* _DATA LISTING_:
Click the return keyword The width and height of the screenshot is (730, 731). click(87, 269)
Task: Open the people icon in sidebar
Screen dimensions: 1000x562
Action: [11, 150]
==
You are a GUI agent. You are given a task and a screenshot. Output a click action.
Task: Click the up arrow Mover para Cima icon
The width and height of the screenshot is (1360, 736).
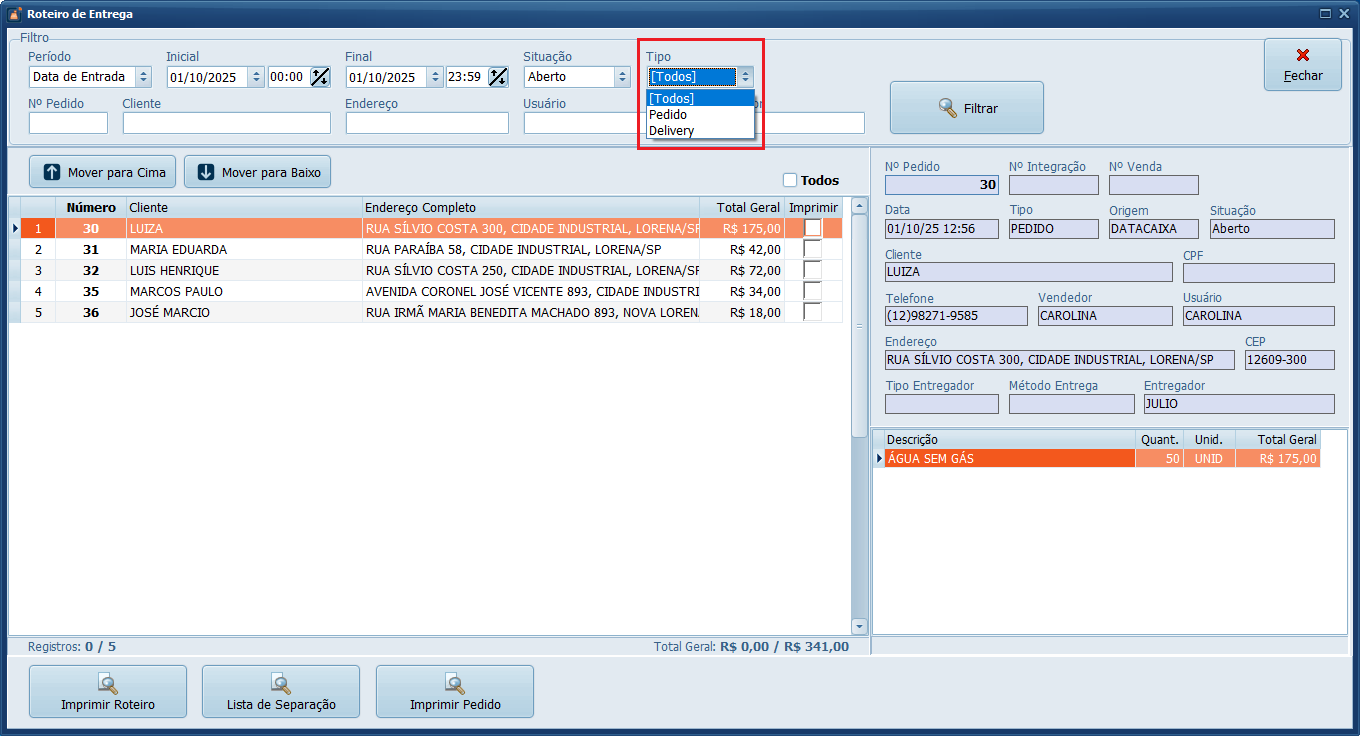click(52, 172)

* _THE PROBLEM_:
Reproduce the records word for word, from the line containing "Click the return" through the line containing "Action: [11, 150]".

* _EXPECTED ANSWER_:
Click the return keyword The width and height of the screenshot is (730, 731). click(87, 269)
Task: Open the people icon in sidebar
Screen dimensions: 1000x562
Action: [11, 150]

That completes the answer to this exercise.